_Exercise brief_.
Copy all lines holding the word "computer" from the entries.

Entries taken from a collection:
□ □ □

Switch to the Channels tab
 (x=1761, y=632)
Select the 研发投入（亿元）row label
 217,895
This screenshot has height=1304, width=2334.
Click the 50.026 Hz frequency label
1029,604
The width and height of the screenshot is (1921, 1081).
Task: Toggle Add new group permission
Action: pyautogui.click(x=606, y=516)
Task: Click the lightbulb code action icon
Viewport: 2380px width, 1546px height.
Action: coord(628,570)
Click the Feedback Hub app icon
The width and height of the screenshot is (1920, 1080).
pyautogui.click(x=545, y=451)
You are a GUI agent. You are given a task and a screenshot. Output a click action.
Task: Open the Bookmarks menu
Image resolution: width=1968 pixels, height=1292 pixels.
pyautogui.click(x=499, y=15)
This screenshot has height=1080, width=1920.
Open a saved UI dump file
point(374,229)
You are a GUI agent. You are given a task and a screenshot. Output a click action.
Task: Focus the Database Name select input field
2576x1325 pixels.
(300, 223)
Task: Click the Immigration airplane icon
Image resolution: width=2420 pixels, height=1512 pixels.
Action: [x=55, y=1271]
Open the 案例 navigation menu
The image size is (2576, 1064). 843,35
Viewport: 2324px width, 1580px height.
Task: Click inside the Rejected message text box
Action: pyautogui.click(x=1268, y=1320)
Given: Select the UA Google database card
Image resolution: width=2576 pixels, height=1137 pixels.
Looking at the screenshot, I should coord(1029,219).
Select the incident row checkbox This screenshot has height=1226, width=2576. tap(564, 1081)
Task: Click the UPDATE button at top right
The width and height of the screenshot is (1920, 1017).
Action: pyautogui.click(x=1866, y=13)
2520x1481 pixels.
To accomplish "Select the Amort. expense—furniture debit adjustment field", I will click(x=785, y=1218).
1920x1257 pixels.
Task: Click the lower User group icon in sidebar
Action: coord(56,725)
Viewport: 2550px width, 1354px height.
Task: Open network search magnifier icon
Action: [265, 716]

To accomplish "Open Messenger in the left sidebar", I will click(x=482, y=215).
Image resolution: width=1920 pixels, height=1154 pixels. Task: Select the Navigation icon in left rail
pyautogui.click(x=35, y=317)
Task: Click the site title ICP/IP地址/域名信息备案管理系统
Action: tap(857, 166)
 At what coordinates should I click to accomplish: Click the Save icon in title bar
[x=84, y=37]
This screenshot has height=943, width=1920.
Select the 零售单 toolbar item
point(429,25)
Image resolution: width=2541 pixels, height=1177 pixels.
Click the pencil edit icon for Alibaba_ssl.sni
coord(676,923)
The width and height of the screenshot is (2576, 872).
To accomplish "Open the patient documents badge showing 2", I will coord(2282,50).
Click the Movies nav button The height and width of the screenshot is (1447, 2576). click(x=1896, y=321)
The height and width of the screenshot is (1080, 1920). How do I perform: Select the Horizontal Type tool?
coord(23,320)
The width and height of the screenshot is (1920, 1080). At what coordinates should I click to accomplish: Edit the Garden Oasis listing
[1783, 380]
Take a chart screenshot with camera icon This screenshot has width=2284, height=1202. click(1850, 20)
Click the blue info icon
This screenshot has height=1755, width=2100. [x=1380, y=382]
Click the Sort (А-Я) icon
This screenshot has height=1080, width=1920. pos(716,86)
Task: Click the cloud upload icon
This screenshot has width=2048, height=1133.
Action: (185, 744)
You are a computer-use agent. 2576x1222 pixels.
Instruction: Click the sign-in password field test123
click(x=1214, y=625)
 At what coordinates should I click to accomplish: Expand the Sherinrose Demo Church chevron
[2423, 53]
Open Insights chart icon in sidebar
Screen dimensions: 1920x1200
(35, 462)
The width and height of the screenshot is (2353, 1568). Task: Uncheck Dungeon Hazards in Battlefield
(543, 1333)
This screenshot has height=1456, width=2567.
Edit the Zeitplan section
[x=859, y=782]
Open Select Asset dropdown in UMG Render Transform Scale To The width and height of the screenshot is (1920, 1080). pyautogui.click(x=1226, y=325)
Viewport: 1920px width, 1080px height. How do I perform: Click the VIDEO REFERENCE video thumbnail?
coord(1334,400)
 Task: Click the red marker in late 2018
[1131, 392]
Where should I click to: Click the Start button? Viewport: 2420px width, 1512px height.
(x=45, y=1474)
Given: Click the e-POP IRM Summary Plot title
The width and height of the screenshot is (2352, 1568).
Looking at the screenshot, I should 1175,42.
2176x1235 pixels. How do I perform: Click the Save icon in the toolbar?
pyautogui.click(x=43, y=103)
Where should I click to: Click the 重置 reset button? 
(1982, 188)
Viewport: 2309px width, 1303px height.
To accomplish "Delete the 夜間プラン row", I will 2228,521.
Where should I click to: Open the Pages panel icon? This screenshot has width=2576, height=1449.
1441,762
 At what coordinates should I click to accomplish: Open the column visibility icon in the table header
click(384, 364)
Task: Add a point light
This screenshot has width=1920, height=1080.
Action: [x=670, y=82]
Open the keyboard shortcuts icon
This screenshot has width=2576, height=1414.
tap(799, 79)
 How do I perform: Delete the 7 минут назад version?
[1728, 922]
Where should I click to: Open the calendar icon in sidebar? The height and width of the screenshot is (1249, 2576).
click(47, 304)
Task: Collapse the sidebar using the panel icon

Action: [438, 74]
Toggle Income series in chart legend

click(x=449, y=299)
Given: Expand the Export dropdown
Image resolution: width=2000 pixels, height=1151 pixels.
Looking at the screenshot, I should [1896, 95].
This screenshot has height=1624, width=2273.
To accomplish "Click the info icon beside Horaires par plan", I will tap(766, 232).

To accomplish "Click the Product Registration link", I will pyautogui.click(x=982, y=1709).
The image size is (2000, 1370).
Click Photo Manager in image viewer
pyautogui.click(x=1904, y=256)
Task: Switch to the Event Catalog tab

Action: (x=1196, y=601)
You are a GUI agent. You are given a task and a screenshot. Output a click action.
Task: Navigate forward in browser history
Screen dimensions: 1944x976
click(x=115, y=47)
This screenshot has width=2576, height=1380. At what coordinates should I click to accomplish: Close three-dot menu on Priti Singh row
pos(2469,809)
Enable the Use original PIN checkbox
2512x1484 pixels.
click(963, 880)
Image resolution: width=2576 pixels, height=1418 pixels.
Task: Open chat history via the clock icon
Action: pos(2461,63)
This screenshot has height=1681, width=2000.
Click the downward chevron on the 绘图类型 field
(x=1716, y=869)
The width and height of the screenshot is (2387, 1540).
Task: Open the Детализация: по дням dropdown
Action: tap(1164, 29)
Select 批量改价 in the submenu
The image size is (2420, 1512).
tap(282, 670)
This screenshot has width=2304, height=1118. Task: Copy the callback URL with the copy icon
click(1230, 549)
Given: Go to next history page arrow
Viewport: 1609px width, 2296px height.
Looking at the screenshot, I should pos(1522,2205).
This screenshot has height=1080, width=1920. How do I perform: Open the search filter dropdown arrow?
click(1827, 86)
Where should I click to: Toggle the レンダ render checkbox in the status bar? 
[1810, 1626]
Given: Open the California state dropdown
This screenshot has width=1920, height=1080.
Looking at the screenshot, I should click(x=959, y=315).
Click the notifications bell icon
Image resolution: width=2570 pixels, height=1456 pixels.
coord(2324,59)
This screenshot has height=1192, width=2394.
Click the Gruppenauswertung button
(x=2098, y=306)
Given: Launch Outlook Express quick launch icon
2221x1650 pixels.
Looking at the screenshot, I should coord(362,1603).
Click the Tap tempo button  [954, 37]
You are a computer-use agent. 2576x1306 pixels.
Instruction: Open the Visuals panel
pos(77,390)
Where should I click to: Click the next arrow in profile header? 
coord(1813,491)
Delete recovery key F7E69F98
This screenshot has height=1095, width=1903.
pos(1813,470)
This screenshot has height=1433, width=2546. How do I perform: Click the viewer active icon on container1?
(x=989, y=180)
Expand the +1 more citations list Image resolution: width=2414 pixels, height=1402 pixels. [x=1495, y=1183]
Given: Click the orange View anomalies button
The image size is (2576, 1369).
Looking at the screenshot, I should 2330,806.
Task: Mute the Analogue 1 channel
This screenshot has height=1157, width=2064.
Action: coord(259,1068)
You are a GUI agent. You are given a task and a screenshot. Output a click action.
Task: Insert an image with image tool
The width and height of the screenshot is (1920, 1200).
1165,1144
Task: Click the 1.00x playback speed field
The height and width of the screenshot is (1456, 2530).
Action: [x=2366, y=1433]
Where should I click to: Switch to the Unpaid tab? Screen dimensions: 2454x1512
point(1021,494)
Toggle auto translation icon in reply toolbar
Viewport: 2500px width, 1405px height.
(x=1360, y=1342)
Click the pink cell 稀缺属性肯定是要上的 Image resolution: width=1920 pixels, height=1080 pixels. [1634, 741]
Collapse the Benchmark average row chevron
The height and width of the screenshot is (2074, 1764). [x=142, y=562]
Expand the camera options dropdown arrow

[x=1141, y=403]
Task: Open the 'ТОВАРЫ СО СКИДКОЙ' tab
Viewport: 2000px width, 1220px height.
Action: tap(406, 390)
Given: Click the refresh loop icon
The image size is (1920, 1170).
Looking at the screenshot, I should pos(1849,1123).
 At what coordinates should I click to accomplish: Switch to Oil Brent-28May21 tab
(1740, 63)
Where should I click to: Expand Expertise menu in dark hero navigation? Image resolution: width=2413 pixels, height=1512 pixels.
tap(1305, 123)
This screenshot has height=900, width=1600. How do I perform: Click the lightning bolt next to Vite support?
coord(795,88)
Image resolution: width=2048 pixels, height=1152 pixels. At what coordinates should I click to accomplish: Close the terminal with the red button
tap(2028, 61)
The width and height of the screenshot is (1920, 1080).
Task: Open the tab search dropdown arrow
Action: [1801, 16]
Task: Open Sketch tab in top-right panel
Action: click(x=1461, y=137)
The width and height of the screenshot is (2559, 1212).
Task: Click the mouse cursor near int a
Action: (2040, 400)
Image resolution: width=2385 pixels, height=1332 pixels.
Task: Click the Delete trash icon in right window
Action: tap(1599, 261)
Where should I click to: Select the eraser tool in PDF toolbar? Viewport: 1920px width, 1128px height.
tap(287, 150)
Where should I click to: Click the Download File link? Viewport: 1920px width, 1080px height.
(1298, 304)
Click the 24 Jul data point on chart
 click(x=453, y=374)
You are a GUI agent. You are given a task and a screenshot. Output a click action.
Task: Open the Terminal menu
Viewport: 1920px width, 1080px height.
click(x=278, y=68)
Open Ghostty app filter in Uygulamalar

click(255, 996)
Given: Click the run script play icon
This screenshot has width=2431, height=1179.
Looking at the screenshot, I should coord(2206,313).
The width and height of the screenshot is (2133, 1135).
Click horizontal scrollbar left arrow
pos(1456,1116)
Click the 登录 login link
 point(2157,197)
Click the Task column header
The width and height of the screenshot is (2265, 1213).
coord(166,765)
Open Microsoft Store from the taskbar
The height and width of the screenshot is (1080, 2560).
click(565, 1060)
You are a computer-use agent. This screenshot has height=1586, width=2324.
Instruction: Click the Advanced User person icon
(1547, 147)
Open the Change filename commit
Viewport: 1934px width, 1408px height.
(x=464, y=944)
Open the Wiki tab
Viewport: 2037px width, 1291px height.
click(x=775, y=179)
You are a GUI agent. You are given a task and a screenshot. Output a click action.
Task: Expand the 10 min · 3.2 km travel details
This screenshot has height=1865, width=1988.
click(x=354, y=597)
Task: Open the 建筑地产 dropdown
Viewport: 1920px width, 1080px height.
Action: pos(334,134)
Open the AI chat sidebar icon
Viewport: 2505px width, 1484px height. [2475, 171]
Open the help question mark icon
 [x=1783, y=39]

□ □ □

_Response to the exercise_.
You are a computer-use agent. 2576x1222 pixels.
You are a computer-use agent. 2576x1306 pixels.
You are a computer-use agent. This screenshot has height=1586, width=2324.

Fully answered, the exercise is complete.